■ What this task involves: Write out the following items word for word, beginning with the line that contains "At what coordinates should I click to accomplish: Click the" and continuing through the line that contains "point(60,135)", with both of those lines included.

■ Records to use:
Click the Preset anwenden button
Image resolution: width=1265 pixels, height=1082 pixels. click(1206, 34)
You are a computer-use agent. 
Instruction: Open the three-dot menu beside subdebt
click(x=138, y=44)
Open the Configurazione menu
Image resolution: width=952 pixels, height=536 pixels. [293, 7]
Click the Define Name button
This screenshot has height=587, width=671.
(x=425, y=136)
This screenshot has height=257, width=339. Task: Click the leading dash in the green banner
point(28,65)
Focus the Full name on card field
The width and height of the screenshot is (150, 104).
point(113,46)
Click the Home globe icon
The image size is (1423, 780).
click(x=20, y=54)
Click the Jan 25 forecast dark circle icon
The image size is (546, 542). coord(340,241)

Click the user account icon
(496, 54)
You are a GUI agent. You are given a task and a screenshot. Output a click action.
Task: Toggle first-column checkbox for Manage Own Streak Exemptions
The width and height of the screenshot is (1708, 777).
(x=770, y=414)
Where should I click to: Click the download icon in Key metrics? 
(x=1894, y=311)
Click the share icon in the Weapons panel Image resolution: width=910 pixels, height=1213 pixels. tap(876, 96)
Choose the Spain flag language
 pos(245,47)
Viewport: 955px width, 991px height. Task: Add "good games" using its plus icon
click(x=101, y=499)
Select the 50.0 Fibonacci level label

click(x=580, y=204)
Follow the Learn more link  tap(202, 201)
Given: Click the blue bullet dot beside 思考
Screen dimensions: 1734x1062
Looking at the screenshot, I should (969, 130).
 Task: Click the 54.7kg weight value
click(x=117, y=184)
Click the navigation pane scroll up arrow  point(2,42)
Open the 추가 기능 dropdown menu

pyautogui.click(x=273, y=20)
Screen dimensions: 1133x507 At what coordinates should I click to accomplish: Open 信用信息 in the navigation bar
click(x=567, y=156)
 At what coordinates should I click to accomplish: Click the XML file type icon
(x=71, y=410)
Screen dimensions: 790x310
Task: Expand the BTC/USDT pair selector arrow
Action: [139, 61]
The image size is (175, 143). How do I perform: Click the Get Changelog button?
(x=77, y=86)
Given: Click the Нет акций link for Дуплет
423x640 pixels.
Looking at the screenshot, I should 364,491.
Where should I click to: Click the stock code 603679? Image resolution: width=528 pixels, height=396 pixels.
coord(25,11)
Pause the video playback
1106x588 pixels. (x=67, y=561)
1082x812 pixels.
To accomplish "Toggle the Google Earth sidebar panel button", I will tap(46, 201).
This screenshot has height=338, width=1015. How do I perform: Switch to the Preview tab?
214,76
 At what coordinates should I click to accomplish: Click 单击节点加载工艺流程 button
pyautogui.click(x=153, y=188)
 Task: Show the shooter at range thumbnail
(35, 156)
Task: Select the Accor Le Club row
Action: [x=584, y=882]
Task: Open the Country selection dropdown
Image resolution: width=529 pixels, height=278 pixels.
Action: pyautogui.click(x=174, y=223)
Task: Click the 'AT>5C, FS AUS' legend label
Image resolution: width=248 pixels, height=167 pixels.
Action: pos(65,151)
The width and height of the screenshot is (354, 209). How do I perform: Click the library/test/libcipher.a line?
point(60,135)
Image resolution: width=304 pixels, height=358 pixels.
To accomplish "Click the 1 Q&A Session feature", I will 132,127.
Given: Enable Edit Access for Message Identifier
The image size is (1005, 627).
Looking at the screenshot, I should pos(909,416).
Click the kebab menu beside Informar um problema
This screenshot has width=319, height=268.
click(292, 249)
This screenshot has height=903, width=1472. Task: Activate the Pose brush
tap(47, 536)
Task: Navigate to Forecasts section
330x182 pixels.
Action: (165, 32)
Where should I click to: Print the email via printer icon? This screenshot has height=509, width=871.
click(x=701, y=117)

■ Answer to this exercise:
 At what coordinates should I click to accomplish: Click the XML file type icon
(x=71, y=410)
Screen dimensions: 790x310
Task: Expand the BTC/USDT pair selector arrow
Action: [139, 61]
The image size is (175, 143). How do I perform: Click the Get Changelog button?
(x=77, y=86)
Given: Click the Нет акций link for Дуплет
423x640 pixels.
Looking at the screenshot, I should 364,491.
Where should I click to: Click the stock code 603679? Image resolution: width=528 pixels, height=396 pixels.
coord(25,11)
Pause the video playback
1106x588 pixels. (x=67, y=561)
1082x812 pixels.
To accomplish "Toggle the Google Earth sidebar panel button", I will tap(46, 201).
This screenshot has height=338, width=1015. How do I perform: Switch to the Preview tab?
214,76
 At what coordinates should I click to accomplish: Click 单击节点加载工艺流程 button
pyautogui.click(x=153, y=188)
 Task: Show the shooter at range thumbnail
(35, 156)
Task: Select the Accor Le Club row
Action: [x=584, y=882]
Task: Open the Country selection dropdown
Image resolution: width=529 pixels, height=278 pixels.
Action: pyautogui.click(x=174, y=223)
Task: Click the 'AT>5C, FS AUS' legend label
Image resolution: width=248 pixels, height=167 pixels.
Action: pos(65,151)
The width and height of the screenshot is (354, 209). How do I perform: Click the library/test/libcipher.a line?
point(60,135)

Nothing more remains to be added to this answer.